TASK BRIEF - Write out again, exactly, the lines below starting at the one with "Price List (1164, 159)" and ending at the one with "Теги (282, 164)".

——

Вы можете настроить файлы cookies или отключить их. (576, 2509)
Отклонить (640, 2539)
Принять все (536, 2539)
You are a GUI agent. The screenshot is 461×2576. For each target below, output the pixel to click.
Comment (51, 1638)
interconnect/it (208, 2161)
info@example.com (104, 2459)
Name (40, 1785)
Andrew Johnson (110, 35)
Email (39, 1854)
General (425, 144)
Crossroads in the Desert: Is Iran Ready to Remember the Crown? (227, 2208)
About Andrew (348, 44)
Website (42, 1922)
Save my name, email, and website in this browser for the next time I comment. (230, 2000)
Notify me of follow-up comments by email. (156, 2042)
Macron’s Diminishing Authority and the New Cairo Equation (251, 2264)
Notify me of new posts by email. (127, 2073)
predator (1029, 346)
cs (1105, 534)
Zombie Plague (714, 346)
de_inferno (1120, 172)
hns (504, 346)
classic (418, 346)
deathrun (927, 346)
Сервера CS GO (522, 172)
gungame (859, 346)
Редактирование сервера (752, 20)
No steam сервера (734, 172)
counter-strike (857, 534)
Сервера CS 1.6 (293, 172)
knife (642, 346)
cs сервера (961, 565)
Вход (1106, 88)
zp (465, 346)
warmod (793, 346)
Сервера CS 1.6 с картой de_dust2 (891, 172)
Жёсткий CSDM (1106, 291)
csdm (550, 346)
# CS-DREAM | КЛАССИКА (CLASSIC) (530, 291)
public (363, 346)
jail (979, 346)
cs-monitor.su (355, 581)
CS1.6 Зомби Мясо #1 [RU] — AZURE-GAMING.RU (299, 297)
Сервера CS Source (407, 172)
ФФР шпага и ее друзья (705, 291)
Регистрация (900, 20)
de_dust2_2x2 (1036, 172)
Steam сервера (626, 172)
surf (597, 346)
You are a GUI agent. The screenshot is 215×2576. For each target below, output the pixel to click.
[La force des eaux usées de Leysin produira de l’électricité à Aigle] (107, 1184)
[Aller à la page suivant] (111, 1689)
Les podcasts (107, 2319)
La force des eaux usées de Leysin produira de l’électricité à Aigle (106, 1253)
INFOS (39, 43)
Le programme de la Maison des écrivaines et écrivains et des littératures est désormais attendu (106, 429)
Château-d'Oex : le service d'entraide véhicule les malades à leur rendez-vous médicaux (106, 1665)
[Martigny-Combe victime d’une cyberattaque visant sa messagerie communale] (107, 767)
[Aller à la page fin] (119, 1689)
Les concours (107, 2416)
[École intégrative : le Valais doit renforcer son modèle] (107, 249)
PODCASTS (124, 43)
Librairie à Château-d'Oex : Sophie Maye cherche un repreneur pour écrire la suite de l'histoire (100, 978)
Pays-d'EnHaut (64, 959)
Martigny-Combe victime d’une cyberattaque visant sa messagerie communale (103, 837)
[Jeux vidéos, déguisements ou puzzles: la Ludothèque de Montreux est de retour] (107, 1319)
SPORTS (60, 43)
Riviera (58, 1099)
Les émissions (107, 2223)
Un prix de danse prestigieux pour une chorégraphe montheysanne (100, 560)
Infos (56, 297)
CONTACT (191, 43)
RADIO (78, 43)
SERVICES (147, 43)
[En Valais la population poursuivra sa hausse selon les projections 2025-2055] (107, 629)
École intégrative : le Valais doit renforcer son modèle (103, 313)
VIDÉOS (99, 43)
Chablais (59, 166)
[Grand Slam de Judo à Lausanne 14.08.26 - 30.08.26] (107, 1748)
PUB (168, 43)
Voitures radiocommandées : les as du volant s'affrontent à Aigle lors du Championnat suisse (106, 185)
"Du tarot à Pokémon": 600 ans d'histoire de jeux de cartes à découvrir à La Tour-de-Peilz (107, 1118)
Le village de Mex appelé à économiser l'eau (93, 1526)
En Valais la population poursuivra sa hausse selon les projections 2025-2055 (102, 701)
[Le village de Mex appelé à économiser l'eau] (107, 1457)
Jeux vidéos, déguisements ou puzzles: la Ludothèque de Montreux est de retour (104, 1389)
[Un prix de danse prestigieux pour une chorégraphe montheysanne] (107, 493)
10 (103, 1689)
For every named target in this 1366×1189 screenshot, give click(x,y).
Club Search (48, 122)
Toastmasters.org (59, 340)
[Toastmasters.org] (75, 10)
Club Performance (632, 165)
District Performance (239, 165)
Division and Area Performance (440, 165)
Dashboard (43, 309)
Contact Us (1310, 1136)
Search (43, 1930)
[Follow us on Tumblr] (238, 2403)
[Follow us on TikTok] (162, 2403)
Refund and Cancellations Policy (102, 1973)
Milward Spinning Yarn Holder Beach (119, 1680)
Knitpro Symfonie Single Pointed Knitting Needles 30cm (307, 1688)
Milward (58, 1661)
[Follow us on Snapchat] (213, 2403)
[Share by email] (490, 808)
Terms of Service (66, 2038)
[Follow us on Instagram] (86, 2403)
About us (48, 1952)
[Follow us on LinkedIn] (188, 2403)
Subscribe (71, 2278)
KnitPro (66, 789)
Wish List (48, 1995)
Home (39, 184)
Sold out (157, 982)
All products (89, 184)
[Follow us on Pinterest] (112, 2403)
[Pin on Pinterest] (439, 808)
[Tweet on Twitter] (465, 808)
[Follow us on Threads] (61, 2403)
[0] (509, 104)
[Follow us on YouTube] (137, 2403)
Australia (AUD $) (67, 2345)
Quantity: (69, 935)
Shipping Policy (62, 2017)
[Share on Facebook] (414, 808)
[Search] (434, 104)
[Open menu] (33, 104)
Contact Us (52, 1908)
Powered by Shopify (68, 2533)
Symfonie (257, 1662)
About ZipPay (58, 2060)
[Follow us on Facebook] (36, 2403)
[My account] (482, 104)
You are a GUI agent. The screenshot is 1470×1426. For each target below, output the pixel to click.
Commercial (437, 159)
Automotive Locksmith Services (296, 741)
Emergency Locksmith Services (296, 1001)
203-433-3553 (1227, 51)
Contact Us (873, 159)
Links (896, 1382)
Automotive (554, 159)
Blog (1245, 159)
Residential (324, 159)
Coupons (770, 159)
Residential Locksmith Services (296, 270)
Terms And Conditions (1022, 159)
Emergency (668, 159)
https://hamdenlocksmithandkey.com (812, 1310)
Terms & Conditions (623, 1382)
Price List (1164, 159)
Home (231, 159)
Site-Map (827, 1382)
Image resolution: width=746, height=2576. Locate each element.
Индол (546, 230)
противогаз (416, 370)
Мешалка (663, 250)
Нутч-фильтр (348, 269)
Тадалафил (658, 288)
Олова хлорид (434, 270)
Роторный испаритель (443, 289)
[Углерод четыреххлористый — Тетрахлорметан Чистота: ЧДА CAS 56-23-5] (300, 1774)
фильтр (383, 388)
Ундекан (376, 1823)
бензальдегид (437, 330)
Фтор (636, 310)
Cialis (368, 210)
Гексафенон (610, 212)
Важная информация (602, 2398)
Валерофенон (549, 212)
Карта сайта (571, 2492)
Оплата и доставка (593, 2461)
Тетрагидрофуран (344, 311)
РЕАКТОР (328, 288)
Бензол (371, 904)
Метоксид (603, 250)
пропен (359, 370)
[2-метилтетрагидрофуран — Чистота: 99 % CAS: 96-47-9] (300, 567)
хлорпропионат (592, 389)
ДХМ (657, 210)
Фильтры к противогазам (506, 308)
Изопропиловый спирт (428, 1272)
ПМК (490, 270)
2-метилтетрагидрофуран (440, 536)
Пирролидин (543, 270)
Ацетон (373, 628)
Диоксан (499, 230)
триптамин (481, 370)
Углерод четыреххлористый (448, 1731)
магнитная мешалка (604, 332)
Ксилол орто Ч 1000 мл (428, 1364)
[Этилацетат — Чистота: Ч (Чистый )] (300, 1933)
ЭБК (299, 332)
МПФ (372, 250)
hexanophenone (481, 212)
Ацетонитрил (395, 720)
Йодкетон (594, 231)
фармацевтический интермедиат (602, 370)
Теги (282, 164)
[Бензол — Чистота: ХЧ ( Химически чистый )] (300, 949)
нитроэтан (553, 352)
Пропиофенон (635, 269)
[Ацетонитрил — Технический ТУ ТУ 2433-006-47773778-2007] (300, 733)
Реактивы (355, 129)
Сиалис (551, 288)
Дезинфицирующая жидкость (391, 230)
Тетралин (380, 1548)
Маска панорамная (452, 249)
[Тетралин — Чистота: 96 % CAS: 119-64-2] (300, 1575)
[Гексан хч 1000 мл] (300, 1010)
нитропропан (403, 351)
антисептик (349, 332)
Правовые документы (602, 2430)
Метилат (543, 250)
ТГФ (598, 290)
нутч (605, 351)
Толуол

——

ANSWER AREA -
Price List (1164, 159)
Home (231, 159)
Site-Map (827, 1382)
Image resolution: width=746, height=2576. Locate each element.
Индол (546, 230)
противогаз (416, 370)
Мешалка (663, 250)
Нутч-фильтр (348, 269)
Тадалафил (658, 288)
Олова хлорид (434, 270)
Роторный испаритель (443, 289)
[Углерод четыреххлористый — Тетрахлорметан Чистота: ЧДА CAS 56-23-5] (300, 1774)
фильтр (383, 388)
Ундекан (376, 1823)
бензальдегид (437, 330)
Фтор (636, 310)
Cialis (368, 210)
Гексафенон (610, 212)
Важная информация (602, 2398)
Валерофенон (549, 212)
Карта сайта (571, 2492)
Оплата и доставка (593, 2461)
Тетрагидрофуран (344, 311)
РЕАКТОР (328, 288)
Бензол (371, 904)
Метоксид (603, 250)
пропен (359, 370)
[2-метилтетрагидрофуран — Чистота: 99 % CAS: 96-47-9] (300, 567)
хлорпропионат (592, 389)
ДХМ (657, 210)
Фильтры к противогазам (506, 308)
Изопропиловый спирт (428, 1272)
ПМК (490, 270)
2-метилтетрагидрофуран (440, 536)
Пирролидин (543, 270)
Ацетон (373, 628)
Диоксан (499, 230)
триптамин (481, 370)
Углерод четыреххлористый (448, 1731)
магнитная мешалка (604, 332)
Ксилол орто Ч 1000 мл (428, 1364)
[Этилацетат — Чистота: Ч (Чистый )] (300, 1933)
ЭБК (299, 332)
МПФ (372, 250)
hexanophenone (481, 212)
Ацетонитрил (395, 720)
Йодкетон (594, 231)
фармацевтический интермедиат (602, 370)
Теги (282, 164)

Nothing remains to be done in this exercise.